#### [Provided material]
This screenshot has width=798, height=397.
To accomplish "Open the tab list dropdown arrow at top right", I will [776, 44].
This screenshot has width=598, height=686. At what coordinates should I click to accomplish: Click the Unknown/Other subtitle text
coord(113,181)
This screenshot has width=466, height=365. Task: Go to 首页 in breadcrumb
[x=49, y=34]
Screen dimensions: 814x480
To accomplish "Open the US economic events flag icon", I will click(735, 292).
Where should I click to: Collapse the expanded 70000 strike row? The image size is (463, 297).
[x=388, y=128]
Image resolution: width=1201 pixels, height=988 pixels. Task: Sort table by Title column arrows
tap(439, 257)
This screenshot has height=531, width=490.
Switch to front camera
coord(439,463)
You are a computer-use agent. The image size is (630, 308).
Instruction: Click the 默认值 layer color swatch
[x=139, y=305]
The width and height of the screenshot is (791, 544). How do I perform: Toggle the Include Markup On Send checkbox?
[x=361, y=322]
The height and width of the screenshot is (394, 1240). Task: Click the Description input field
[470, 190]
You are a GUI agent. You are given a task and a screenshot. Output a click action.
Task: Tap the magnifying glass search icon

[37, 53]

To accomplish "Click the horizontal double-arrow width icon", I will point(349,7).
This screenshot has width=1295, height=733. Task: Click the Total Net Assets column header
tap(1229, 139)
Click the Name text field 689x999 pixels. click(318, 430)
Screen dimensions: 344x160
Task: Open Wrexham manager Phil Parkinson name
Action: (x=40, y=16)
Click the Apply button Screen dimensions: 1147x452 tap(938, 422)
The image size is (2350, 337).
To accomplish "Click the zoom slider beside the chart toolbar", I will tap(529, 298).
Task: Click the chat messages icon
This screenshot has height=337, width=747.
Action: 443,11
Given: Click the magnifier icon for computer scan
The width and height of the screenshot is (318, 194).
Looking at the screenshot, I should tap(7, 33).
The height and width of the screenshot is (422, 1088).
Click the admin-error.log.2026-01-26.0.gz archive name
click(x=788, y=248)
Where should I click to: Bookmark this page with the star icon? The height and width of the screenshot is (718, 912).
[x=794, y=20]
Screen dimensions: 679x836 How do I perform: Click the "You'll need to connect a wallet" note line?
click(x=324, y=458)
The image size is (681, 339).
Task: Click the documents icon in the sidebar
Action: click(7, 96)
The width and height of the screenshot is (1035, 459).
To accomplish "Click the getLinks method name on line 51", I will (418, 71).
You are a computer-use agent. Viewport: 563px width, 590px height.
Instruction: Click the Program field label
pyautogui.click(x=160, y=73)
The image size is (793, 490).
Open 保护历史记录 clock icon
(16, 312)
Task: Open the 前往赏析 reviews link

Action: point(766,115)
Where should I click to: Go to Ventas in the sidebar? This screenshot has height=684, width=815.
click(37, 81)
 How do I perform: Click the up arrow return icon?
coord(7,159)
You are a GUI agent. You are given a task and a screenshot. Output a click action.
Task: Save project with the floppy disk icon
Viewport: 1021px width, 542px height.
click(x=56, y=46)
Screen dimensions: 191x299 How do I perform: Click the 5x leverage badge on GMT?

#### [Problem to work on]
Taking the entries above, print exactly the lines starting at the line with "This screenshot has height=531, width=490." and ending at the line with "Task: Click the chat messages icon", both included.

#### [Answer to the exercise]
This screenshot has height=531, width=490.
Switch to front camera
coord(439,463)
You are a computer-use agent. The image size is (630, 308).
Instruction: Click the 默认值 layer color swatch
[x=139, y=305]
The width and height of the screenshot is (791, 544). How do I perform: Toggle the Include Markup On Send checkbox?
[x=361, y=322]
The height and width of the screenshot is (394, 1240). Task: Click the Description input field
[470, 190]
You are a GUI agent. You are given a task and a screenshot. Output a click action.
Task: Tap the magnifying glass search icon

[37, 53]

To accomplish "Click the horizontal double-arrow width icon", I will point(349,7).
This screenshot has width=1295, height=733. Task: Click the Total Net Assets column header
tap(1229, 139)
Click the Name text field 689x999 pixels. click(318, 430)
Screen dimensions: 344x160
Task: Open Wrexham manager Phil Parkinson name
Action: (x=40, y=16)
Click the Apply button Screen dimensions: 1147x452 tap(938, 422)
The image size is (2350, 337).
To accomplish "Click the zoom slider beside the chart toolbar", I will tap(529, 298).
Task: Click the chat messages icon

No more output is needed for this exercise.